Sierra, a conversational-agent startup co-founded by Bret Taylor, has redesigned its engineering interview process to reflect how the job has changed in the age of coding agents (Codex, Claude Code). The authors — Vijay Iyengar, Arya Asemanfar, and Angie Wang — argue that the engineer's role is shifting from "building the machine" to "designing and refining the machine," by analogy with how engineers stopped worrying about the compiler's translation from code to machine instructions. Now that a single engineer can build across the entire stack, value comes from combining technical capability, product thinking, and business context.
The starting observation: the legacy process (two coding interviews, algorithms, system design, culture fit) mostly captured mechanics — typing syntax, recalling algorithmic details, assembling frameworks. That signal grew increasingly dissonant with the day-to-day reality of the work. Hiring managers compensated by falling back on referrals and prior experience.
Three criteria guided the redesign: representativeness (reflects real work), high signal (clarity on where a candidate excels or needs support), and a positive experience. The centerpiece is a three-part "AI-native onsite." Plan: a working session where the candidate ideates a product in their domain, with interviewers asking questions to sharpen the idea. Build: 2 hours solo, using AI tools and frameworks of the candidate's choosing, with full freedom to pivot. Review: a demo, a discussion of product choices, a code review (data model, abstractions, extensibility), and a conversation about the path to production and how AI was used. Candidates are allowed to cut scope and skip boilerplate, per Paul Buchheit's formula: "if it's great, it doesn't have to be good."

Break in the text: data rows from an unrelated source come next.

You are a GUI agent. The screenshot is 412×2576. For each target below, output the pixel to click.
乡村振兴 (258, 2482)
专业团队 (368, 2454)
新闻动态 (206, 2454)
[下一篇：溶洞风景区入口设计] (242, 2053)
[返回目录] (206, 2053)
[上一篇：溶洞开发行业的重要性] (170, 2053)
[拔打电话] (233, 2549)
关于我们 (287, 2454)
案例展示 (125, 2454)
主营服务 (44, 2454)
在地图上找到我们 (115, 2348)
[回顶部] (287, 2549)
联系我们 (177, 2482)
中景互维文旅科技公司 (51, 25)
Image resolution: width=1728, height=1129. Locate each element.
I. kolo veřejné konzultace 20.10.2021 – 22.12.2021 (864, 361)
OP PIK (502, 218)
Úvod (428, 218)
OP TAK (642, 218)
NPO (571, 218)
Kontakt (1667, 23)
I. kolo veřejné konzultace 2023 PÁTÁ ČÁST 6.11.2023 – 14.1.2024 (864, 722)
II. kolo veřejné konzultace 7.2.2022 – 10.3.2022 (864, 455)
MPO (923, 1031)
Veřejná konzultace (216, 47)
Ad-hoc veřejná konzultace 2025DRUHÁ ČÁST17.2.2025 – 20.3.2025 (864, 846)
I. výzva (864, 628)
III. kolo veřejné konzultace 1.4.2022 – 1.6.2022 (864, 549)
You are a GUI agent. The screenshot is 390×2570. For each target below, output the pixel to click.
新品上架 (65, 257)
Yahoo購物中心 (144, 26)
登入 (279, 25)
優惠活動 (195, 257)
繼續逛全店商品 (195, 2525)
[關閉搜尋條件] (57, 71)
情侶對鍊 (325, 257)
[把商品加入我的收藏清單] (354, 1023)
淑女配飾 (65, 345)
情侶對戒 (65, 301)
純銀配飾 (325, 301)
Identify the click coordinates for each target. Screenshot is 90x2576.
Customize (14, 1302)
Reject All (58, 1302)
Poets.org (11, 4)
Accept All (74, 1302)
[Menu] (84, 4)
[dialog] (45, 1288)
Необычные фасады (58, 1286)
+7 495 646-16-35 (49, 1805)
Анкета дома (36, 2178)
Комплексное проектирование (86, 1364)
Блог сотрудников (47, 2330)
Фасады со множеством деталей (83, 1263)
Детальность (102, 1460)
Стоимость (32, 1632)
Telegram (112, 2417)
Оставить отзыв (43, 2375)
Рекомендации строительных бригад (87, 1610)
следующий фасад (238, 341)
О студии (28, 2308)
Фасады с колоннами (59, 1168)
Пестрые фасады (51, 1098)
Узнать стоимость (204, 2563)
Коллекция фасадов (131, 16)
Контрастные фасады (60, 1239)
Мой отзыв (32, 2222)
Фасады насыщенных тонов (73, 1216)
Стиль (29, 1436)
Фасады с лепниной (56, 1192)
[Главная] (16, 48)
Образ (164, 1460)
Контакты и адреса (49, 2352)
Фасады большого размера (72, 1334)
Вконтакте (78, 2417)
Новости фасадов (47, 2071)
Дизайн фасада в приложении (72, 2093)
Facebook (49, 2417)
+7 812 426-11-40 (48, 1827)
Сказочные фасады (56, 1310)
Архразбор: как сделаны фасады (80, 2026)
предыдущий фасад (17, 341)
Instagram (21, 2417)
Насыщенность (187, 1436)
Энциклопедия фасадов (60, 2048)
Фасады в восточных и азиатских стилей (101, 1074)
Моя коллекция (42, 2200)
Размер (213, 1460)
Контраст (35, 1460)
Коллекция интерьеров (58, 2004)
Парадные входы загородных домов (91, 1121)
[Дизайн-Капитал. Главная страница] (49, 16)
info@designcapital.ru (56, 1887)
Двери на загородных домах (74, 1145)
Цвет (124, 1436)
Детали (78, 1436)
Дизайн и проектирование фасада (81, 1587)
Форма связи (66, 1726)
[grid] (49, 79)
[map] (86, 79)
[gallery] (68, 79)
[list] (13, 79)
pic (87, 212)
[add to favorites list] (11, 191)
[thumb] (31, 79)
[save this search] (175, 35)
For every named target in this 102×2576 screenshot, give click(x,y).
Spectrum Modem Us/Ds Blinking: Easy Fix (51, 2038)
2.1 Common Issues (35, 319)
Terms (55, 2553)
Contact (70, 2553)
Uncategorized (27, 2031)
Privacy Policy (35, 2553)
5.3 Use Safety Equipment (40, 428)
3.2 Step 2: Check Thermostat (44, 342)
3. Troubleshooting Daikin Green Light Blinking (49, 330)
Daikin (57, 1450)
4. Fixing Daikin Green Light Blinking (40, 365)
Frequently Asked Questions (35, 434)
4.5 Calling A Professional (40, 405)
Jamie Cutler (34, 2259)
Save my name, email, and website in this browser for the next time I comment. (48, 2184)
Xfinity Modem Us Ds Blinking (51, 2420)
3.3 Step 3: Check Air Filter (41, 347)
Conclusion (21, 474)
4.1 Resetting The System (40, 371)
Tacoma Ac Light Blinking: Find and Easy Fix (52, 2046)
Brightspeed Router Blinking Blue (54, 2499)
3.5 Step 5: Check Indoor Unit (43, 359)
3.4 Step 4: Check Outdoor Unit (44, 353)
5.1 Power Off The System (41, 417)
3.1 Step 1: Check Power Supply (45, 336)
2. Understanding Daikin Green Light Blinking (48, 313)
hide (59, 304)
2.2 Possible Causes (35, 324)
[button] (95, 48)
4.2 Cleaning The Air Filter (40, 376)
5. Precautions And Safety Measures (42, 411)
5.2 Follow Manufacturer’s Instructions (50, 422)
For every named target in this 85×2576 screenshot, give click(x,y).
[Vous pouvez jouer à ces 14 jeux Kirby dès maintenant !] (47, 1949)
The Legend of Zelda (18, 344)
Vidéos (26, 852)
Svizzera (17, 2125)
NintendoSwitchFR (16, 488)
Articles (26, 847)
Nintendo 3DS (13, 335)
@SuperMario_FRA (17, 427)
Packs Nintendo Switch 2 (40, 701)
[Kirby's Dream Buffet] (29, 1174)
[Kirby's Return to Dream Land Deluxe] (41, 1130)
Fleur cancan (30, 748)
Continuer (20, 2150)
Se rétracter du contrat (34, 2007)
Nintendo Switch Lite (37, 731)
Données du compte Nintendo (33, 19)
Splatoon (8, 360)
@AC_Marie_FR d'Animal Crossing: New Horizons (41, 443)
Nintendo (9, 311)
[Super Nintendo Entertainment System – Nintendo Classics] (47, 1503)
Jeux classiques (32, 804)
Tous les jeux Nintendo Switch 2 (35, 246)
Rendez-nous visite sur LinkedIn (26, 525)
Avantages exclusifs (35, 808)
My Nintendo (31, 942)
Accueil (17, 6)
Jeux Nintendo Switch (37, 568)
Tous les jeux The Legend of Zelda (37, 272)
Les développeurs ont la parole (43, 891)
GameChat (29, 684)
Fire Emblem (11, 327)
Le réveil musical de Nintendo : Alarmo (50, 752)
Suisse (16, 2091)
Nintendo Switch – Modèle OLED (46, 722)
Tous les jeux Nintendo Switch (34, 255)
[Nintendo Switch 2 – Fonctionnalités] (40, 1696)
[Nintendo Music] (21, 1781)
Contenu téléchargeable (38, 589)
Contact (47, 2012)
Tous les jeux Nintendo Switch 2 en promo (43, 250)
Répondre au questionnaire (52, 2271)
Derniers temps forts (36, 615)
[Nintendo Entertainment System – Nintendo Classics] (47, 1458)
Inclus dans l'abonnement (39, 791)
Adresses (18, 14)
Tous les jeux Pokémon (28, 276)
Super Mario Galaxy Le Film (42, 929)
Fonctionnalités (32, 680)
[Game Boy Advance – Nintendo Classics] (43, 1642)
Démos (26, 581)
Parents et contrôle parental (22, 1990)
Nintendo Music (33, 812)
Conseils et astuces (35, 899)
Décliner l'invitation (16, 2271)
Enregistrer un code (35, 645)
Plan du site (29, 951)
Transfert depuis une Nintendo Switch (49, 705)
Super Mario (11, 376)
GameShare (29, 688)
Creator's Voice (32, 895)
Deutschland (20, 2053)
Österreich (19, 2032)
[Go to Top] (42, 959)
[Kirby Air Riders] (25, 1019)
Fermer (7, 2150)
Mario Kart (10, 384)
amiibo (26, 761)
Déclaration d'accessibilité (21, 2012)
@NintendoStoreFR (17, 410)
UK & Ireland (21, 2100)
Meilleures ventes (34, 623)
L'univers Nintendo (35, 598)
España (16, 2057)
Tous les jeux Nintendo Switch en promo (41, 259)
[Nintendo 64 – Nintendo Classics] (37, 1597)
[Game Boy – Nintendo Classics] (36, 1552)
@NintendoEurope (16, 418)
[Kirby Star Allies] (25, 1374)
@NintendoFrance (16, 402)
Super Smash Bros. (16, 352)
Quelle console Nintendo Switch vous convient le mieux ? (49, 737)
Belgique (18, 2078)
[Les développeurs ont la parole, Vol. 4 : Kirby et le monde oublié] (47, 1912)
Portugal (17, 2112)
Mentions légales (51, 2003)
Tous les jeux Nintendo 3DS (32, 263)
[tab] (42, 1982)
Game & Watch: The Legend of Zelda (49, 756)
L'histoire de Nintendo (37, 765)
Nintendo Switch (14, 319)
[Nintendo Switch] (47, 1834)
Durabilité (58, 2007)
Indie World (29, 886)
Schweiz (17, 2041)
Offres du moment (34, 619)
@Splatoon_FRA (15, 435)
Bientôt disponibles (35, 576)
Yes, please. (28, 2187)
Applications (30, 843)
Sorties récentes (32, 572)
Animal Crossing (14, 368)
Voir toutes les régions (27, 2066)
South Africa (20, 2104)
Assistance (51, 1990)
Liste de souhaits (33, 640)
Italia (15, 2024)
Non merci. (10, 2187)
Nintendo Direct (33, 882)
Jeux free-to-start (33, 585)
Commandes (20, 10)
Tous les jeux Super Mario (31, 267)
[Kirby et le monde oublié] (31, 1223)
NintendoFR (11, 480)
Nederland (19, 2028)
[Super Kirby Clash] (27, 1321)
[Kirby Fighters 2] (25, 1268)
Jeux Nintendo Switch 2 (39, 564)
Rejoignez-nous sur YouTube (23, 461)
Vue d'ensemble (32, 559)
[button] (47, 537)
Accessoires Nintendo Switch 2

The rest of the process followed suit. The coding phone screen (no AI, in an online editor) is replaced by a system design interview — since vibe coding is easy, the real challenge is scalable production deployment. A "debugging interview" is being piloted to capture 1→N work in existing codebases: the candidate reviews a cross-cutting PR with agents.
Lessons learned: hiring is for strengths, not the absence of weaknesses; debriefs have shifted from "should we hire this person?" to "where will this person excel?". Candidates report more engaging interviews — one built an AI flow game, a backend engineer drove their demo through an agent and a markdown file. Challenges (standardization, calibration) are mitigated by criteria that are agnostic to the product built and by paired interviewers. The format also applies to infra, where engineers now build full-stack and integrate vertically with the product.